A study cohort of 340 women with OC, who underwent genetic germline testing for BRCA1 and BRCA2 genes and received platinum-based chemotherapy, were identified in four hospitals in Switzerland and France. Duration of follow-up was 4.14 years. The Cancer Genome Atlas (TCGA) cohort of high-grade serous ovarian carcinomas (n = 316) was used as a validation cohort. Progression-free survival (PFS) and overall survival (OS) were analyzed.

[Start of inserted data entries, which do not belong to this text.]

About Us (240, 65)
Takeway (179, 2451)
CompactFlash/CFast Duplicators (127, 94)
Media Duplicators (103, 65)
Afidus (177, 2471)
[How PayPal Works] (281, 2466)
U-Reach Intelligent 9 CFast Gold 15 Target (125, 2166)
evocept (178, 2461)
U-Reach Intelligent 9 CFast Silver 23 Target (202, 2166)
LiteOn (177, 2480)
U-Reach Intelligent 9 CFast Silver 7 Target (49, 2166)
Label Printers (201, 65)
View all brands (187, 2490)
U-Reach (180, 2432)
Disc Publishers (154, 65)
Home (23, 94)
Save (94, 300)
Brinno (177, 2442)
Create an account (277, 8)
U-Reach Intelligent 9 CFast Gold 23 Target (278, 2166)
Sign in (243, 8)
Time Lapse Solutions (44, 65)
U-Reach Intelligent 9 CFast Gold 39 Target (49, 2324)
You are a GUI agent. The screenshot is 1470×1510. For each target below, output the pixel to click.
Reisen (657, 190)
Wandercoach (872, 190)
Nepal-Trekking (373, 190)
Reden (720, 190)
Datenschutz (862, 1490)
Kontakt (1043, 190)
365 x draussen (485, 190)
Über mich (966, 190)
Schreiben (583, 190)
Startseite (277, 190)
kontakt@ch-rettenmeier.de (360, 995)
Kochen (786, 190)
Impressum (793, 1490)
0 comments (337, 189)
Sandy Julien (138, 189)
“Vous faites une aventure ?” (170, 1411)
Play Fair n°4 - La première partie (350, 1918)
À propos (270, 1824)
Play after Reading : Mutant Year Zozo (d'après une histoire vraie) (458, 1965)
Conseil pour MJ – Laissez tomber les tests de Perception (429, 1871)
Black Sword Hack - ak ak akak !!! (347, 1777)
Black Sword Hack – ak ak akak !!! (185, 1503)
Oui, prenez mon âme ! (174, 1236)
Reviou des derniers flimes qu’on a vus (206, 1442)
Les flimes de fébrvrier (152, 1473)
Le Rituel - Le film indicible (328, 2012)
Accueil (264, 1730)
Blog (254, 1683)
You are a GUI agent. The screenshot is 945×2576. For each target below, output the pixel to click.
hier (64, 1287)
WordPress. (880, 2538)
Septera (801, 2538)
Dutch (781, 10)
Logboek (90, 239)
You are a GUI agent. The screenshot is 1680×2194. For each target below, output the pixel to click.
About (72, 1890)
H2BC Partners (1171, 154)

In the study cohort, 74 and 78 patients were carriers of germline mutations of BRCA1 and BRCA2, respectively. After adjustment for FIGO stage and macroscopic residual disease, BRCA2 carriers having truncating mutations in the RAD51-binding domain (RAD51-BD; exon 11) have significantly prolonged 5-years PFS (58%; adjusted Hazard ratio [HR], 0.36; 95% CI, 0.20-.64; p=0.001) compared to non-carriers. BRCA2 carriers with mutations located in other domains of the gene have not prolonged 5-years PFS (28%, adjusted HR, 0.67; 95% CI, 0.42-1.07; p=0.094). In the TCGA cohort, after adjustment for FIGO stage and macroscopic residual disease, only BRCA2 carriers harboring germline or somatic mutations in the RAD51-BD had prolonged 5-years PFS (46%; adjusted HR, 0.30; 95% CI, 0.13-0.68; p=0.004) and 5-years OS (78%; adjusted HR, 0.09; 95% CI, 0.02-0.38; p=0.001), compared to non-carriers.


Among patients with ovarian cancer, BRCA2 carriers having mutations located in RAD51-BD (exon 11) have prolonged progression-free survival and overall survival.

Clinical trial identification

Legal entity responsible for the study

S. Intidhar Labidi-Galy




All authors have declared no conflicts of interest.